This Article is From Dec 06, 2014

Another Whistleblower, Stephanie Gibaud, Offers to Help Government With Black Money Probe

Stephanie Gibaud, whistleblower and former employee of UBS France

Paris: A whistleblower called Stephanie Gibaud who is a former public relations officer of the bank UBS France has told NDTV in an exclusive interview in Paris that she can help India's black money investigation.

She is the second whistleblower to talk to NDTV after former HSBC employee Herve Falciani, who was behind the biggest banking secrecy leak ever.

Mr Falciani told NDTV on November 20, that he could help India get a great deal of additional information on HSBC as well as other banks. The government contacted him last week via NDTV in Paris. (Read)

Now Stephanie Gibaud has also told NDTV she'd be willing to come on board. Ms Gibaud was instrumental in recently  getting UBS an initial fine of 1.1 billion euros in an ongoing investigation in which the bank was charged with helping wealthy French clients hide black money in tax havens around the world.

Ms Gibaud said her job was to get them "things money can't buy", such as tickets of games that had been sold out for months or years or private concerts by renowned artists.

Even though Ms Gibaud had been working at the bank since 1999, it was only in 2008 that she discovered that she was part of something that was illicit. She said "no one except top level managers knows the full story often it's hard to piece together what's going on"

She realised that she was organizing exclusive events that were not just harmless entertainment but were in fact being organized to facilitate meetings for Swiss client advisors who were hunting for French clients to help them hide their wealth in order to cheat on tax authorities.

UBS had come under fire in the US the same year after Bradley Birkenfeld blew the whistle. Ms Gibaud got suspicious when her superiors starting pushing her to delete all the documents in her computer with tens of thousands of names of clients and client advisors as well as all her archives. When she asked for a reason she wasn't given one. She refused to delete the files and was harassed and isolated at the bank until she had to leave.

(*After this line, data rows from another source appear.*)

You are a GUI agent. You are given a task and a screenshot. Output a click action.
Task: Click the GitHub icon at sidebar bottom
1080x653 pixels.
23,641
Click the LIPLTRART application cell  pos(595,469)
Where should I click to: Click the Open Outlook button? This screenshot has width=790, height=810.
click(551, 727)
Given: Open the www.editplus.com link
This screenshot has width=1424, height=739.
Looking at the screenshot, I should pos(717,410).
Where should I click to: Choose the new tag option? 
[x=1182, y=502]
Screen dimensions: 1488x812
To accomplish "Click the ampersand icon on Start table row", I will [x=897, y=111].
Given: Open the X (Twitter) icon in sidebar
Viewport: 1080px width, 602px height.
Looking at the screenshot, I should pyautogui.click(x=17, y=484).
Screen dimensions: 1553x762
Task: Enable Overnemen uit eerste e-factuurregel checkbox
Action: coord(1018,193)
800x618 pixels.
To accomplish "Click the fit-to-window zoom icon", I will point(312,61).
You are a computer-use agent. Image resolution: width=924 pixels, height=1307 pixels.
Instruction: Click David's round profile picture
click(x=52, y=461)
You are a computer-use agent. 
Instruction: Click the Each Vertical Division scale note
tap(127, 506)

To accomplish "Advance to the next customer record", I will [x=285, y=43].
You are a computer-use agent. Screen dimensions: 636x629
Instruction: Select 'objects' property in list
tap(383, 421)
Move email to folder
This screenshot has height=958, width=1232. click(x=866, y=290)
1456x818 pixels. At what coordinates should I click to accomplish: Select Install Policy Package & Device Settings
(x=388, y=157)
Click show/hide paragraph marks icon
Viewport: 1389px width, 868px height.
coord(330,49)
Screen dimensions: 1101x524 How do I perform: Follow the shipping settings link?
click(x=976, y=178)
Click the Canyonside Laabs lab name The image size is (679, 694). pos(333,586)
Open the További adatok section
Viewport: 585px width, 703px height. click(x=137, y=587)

Ms Gibaud claims big banks offering illicit offshore services are actively looking to expand business in India. She said she has seen senior managers of the bank talk of expanding to BRICS countries. "It comes from the top management and they do business power point presentations that clearly explain where the wealth has going and which markets they could penetrate."

Ms Gibaud said teams and departments were being shifted to various emerging nations. "For example for UBS, the marketing hub is now in Mumbai," she said.

She offered to help India and said she could "explain very clearly" to investigators what strategy is used to approach clients, where and how they are approached and how "the bank penetrates all its networks everywhere on the planet and the focus is per country, per city, per network".

Ms Gibaud claims that apart from investigations in France and Belgium she is helping other countries she couldn't name because investigations are ongoing and could alert the bank.

After many years of living in hardship, the single mother of two was depressed but said she is now bouncing back.

She tells her story in her book released earlier this year called "La femme qui en savait vraiment trop (The woman who knew way too much)".

She said UBS tried but failed to prove her guilty in a defamation case. The bank is likely to pay more fines of billions of dollars in addition to the 1.1 billion euro of deposit.

Authorities approaching her for assistance is like "a reward" because it proves to the world that she was speaking the truth.